--- START ---
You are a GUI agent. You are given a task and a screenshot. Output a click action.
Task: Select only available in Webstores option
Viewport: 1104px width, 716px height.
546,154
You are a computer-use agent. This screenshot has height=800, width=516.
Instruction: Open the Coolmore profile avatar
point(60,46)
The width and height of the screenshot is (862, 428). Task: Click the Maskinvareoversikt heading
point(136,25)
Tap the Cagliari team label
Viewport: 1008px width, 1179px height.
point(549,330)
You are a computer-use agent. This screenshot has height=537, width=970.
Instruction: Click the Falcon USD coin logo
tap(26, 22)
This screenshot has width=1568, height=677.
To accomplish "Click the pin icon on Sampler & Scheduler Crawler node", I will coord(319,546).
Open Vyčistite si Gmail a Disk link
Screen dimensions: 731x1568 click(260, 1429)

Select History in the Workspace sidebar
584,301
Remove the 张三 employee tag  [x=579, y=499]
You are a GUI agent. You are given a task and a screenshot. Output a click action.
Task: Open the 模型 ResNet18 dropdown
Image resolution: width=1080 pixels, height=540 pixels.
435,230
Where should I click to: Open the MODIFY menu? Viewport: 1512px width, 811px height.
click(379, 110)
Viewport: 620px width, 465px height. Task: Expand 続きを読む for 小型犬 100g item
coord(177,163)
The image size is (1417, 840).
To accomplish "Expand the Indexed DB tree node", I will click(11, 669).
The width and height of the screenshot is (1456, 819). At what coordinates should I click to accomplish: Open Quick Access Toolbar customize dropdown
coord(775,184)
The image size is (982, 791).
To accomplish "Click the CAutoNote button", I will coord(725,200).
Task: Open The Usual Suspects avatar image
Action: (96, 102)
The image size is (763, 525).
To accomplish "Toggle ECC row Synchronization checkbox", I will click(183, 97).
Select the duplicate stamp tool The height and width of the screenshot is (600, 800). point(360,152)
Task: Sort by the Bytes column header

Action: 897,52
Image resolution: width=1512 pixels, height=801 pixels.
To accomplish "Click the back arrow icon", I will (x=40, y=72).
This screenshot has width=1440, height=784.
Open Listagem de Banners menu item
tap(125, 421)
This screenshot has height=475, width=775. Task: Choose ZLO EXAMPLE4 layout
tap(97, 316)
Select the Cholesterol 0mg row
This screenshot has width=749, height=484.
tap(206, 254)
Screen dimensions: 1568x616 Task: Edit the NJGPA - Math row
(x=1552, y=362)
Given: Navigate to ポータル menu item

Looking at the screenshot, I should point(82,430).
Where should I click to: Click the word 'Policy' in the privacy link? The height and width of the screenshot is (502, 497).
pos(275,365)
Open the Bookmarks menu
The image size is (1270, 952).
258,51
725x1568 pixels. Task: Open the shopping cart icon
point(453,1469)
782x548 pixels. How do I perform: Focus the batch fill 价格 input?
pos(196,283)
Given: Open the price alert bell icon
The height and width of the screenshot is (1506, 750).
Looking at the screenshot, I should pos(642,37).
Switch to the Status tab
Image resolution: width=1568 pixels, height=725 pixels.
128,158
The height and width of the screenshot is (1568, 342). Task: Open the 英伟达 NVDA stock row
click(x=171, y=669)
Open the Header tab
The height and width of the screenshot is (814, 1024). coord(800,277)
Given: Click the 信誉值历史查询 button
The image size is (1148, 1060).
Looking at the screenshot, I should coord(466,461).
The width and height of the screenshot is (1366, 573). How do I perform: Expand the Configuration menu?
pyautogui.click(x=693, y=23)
--- END ---
## THE PROBLEM
Can you rewrite all the lines above as a Markdown table with the columns "Row" and "Line text", numbering each line in order and leaving out the blank ones?

## REPLY TO THE TASK
| Row | Line text |
|---|---|
| 1 | You are a GUI agent. You are given a task and a screenshot. Output a click action. |
| 2 | Task: Select only available in Webstores option |
| 3 | Viewport: 1104px width, 716px height. |
| 4 | 546,154 |
| 5 | You are a computer-use agent. This screenshot has height=800, width=516. |
| 6 | Instruction: Open the Coolmore profile avatar |
| 7 | point(60,46) |
| 8 | The width and height of the screenshot is (862, 428). Task: Click the Maskinvareoversikt heading |
| 9 | point(136,25) |
| 10 | Tap the Cagliari team label |
| 11 | Viewport: 1008px width, 1179px height. |
| 12 | point(549,330) |
| 13 | You are a computer-use agent. This screenshot has height=537, width=970. |
| 14 | Instruction: Click the Falcon USD coin logo |
| 15 | tap(26, 22) |
| 16 | This screenshot has width=1568, height=677. |
| 17 | To accomplish "Click the pin icon on Sampler & Scheduler Crawler node", I will coord(319,546). |
| 18 | Open Vyčistite si Gmail a Disk link |
| 19 | Screen dimensions: 731x1568 click(260, 1429) |
| 20 | Select History in the Workspace sidebar |
| 21 | 584,301 |
| 22 | Remove the 张三 employee tag  [x=579, y=499] |
| 23 | You are a GUI agent. You are given a task and a screenshot. Output a click action. |
| 24 | Task: Open the 模型 ResNet18 dropdown |
| 25 | Image resolution: width=1080 pixels, height=540 pixels. |
| 26 | 435,230 |
| 27 | Where should I click to: Open the MODIFY menu? Viewport: 1512px width, 811px height. |
| 28 | click(379, 110) |
| 29 | Viewport: 620px width, 465px height. Task: Expand 続きを読む for 小型犬 100g item |
| 30 | coord(177,163) |
| 31 | The image size is (1417, 840). |
| 32 | To accomplish "Expand the Indexed DB tree node", I will click(11, 669). |
| 33 | The width and height of the screenshot is (1456, 819). At what coordinates should I click to accomplish: Open Quick Access Toolbar customize dropdown |
| 34 | coord(775,184) |
| 35 | The image size is (982, 791). |
| 36 | To accomplish "Click the CAutoNote button", I will coord(725,200). |
| 37 | Task: Open The Usual Suspects avatar image |
| 38 | Action: (96, 102) |
| 39 | The image size is (763, 525). |
| 40 | To accomplish "Toggle ECC row Synchronization checkbox", I will click(183, 97). |
| 41 | Select the duplicate stamp tool The height and width of the screenshot is (600, 800). point(360,152) |
| 42 | Task: Sort by the Bytes column header |
| 43 | Action: 897,52 |
| 44 | Image resolution: width=1512 pixels, height=801 pixels. |
| 45 | To accomplish "Click the back arrow icon", I will (x=40, y=72). |
| 46 | This screenshot has width=1440, height=784. |
| 47 | Open Listagem de Banners menu item |
| 48 | tap(125, 421) |
| 49 | This screenshot has height=475, width=775. Task: Choose ZLO EXAMPLE4 layout |
| 50 | tap(97, 316) |
| 51 | Select the Cholesterol 0mg row |
| 52 | This screenshot has width=749, height=484. |
| 53 | tap(206, 254) |
| 54 | Screen dimensions: 1568x616 Task: Edit the NJGPA - Math row |
| 55 | (x=1552, y=362) |
| 56 | Given: Navigate to ポータル menu item |
| 57 | Looking at the screenshot, I should point(82,430). |
| 58 | Where should I click to: Click the word 'Policy' in the privacy link? The height and width of the screenshot is (502, 497). |
| 59 | pos(275,365) |
| 60 | Open the Bookmarks menu |
| 61 | The image size is (1270, 952). |
| 62 | 258,51 |
| 63 | 725x1568 pixels. Task: Open the shopping cart icon |
| 64 | point(453,1469) |
| 65 | 782x548 pixels. How do I perform: Focus the batch fill 价格 input? |
| 66 | pos(196,283) |
| 67 | Given: Open the price alert bell icon |
| 68 | The height and width of the screenshot is (1506, 750). |
| 69 | Looking at the screenshot, I should pos(642,37). |
| 70 | Switch to the Status tab |
| 71 | Image resolution: width=1568 pixels, height=725 pixels. |
| 72 | 128,158 |
| 73 | The height and width of the screenshot is (1568, 342). Task: Open the 英伟达 NVDA stock row |
| 74 | click(x=171, y=669) |
| 75 | Open the Header tab |
| 76 | The height and width of the screenshot is (814, 1024). coord(800,277) |
| 77 | Given: Click the 信誉值历史查询 button |
| 78 | The image size is (1148, 1060). |
| 79 | Looking at the screenshot, I should coord(466,461). |
| 80 | The width and height of the screenshot is (1366, 573). How do I perform: Expand the Configuration menu? |
| 81 | pyautogui.click(x=693, y=23) |